- GS 2: Parliament and State legislatures—structure, functioning, conduct of business, powers & privileges and issues arising out of these.
- Recently, West Bengal government has passed a resolution to create legislative council in the state.
- India follows bicameralism—two Houses in the Parliament, which has two houses, lower house or Lok Sabha, and upper House or Rajya Sabha.
- Similarly, at state-level, we have lower house or legislative assembly and upper house or legislative council.
- Legislative council is a permanent body like Rajya Sabha and is not subject to dissolution but, has many inherent differences from the Rajya Sabha.
- Article 171 of Indian constitution provides that the Legislative Council of a state shall not have more than one-third of the total strength of the State Assembly, and not less than 40.
States having Legislative Council
- As of now, six states have legislative councils namely, Andhra Pradesh, Bihar, Karnataka, Maharashtra, Telangana, and Uttar Pradesh.
- Earlier, Jammu and Kashmir too had legislative council, but it got dissolved once the state was bifurcated into two UTs—Jammu and Kashmir, and Ladakh.
Creation of Legislative Council
- Article 168 of Indian constitution provides for option for a state to establish a legislative council.
- Article 169 of the constitution provides that to create a legislative council, state legislative assembly need to pass a resolution to this effect by a majority of total membership of the Assembly and by a majority of not less than two-thirds of the members of the Assembly present and voting.
- Parliament then passes a resolution with simple majority and creates a legislative council.
- The final decision of abolishing or creation of legislative council rests with the Parliament.
Legislative Council and Rajya Sabha
- Unlike Legislative Council, Rajya Sabha has power to reject a non-financial bill and a constitutional amendment bill.
- Rajya Saba members can vote in the election of the President and the vice-president, while the members of legislative council cannot.
- Rajya Sabha has exclusive powers related with All-India Services and making laws on the subject of state list, while there is no such power vested with legislative council.
- It checks hasty decision of the legislative assembly.
- It enables a non-elected but deserving individual to contribute to policy making.
- It provides a platform for the academicians and intellectuals, who are unaware of the political know-hows, to contribute to the development of state.
- It is like a House of elders at state level and thus provides a wise counselling to the legislative assembly.
- It provides opportunity for people from various communities to play an active role in policy making and thus work for the upliftment of their community.

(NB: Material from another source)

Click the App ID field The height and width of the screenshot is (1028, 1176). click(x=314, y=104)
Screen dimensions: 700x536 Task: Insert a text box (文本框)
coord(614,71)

- In the name of giving deserving ones an opportunity, the council has become a back door entry of the politicians, who lose in election.
- It causes an unnecessary delay to pass a bill as the ultimate authority lies with the state assembly.
- It is an unnecessary burden on state exchequer and the money can be used in other developmental work.
- Graduates, doctors, academicians are not rare today and neither is their presence in active politics.
- There is a need for national policy on legislative council, which should ultimately decide whether state needs such body or not.
- There should be a report, which provides data regarding the positive impacts of legislative council in ensuring good governance.
- Legislative council should be given power equivalent to Rajya Sabha and should be made second house and not a secondary house.